There’s a key distinction is between “strong” and “narrow” AI. The latter is limited in scope to handling specific tasks and specific problems; that’s the current state of AI. Strong AI would enable machines and robots to handle multiple tasks and to integrate the learning from multiple disciplines simultaneously, what’s referred to as the “emergent property.” Strong AI could, theoretically, take on human-like powers of intuition, emotion and empathy. R&D groups around the world are working on breakouts into early forms of strong AI, but for now, narrow AI is the rule of the day.
Another interesting point: AI has undergone several hype cycles since its emergence 60 years ago that, at each cycle’s end, left AI discredited, the bane of entrepreneurs and investors. As hot as AI is today, we hear talk that another “AI winter” may be in the offing. Some of these predictions refer to the unlikelihood of AI super-intelligence, but it’s also true that AI’s relative lack of technological maturity makes it extremely difficult to implement, requiring the specialized and expensive capabilities of data scientists under the direction of AI-savvy IT managers experienced in guiding AI projects to fruition. AI democratization, the integration of tools, techniques and technologies, combined with support services, that help overcome AI complexities, is critical to forestalling a modified, limited form of AI winter. It’s incumbent on technology vendors to bring AI within the skill level of more companies.
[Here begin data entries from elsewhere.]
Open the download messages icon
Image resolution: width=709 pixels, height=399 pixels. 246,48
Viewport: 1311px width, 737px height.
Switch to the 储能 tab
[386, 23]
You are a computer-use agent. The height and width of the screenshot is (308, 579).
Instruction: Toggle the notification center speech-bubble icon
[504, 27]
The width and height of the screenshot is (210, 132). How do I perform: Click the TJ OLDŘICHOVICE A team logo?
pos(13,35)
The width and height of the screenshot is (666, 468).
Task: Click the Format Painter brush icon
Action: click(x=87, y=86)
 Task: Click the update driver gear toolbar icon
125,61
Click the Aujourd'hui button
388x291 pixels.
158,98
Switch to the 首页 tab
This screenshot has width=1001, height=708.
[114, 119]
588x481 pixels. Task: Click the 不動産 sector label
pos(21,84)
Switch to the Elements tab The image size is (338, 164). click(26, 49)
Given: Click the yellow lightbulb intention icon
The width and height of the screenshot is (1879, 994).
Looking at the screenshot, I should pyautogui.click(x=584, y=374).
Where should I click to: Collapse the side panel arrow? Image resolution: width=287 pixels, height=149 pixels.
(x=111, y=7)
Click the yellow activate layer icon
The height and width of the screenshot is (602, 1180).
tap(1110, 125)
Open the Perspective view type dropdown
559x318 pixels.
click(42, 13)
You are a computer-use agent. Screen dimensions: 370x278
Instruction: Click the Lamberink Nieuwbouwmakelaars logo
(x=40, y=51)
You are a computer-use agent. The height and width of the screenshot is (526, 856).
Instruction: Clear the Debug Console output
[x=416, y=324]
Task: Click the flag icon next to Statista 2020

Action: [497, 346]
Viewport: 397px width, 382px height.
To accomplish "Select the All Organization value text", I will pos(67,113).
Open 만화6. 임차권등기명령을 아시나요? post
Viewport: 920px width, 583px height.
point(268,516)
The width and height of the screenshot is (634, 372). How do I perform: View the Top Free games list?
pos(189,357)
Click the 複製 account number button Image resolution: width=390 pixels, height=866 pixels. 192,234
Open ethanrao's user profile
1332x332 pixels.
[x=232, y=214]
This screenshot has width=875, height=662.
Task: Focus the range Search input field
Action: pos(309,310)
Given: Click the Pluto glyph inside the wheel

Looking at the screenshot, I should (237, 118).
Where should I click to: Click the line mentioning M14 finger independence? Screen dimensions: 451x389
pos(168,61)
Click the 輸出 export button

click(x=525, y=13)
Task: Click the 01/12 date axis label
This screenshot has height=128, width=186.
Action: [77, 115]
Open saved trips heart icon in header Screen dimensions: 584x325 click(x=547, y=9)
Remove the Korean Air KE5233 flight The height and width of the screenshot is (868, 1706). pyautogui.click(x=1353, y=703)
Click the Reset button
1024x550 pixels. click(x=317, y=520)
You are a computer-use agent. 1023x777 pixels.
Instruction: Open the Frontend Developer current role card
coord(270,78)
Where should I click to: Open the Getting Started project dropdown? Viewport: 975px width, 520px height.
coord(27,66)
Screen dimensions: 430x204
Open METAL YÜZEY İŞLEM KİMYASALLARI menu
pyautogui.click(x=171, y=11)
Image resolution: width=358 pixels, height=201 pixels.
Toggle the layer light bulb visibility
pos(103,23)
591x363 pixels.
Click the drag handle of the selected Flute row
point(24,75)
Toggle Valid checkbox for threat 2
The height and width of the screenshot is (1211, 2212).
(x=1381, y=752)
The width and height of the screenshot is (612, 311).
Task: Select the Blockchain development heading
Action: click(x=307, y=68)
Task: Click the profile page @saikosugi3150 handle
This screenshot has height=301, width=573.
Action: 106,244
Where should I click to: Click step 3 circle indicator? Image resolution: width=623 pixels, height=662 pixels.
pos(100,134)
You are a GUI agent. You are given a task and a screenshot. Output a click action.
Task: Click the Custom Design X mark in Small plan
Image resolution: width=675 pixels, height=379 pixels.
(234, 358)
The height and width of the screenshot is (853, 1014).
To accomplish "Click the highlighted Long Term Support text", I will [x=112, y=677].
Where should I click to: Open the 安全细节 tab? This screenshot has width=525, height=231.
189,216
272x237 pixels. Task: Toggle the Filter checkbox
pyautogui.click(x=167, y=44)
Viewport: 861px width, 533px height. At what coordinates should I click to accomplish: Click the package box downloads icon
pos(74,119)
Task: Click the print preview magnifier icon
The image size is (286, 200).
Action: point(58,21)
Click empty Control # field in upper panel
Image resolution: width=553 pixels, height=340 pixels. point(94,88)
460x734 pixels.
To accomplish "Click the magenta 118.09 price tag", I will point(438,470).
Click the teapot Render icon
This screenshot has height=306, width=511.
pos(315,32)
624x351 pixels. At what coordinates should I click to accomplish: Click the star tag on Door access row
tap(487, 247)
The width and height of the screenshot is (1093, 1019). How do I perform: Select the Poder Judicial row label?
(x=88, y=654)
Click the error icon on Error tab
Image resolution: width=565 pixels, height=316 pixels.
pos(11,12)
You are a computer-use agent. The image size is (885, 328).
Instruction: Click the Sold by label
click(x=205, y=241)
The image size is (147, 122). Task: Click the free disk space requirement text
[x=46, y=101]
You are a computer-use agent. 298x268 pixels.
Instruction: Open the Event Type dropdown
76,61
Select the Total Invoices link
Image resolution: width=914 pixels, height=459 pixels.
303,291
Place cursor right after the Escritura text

The following AI definitions aren’t meant to be the final word on AI terminology, the industry is growing and changing so fast that terms will change and new ones will be added. Instead, this is an attempt to frame the language we currently use. We invite your feedback in the hope of encouraging discussion and greater clarity, and we plan to update this list over time.
Our source for many of these definitions is a company well-versed in AI: Pegasystems, Cambridge, MA, for more than 30 years a developer of operations and customer engagement software and a company that studies the implications and impacts of AI in the workplace.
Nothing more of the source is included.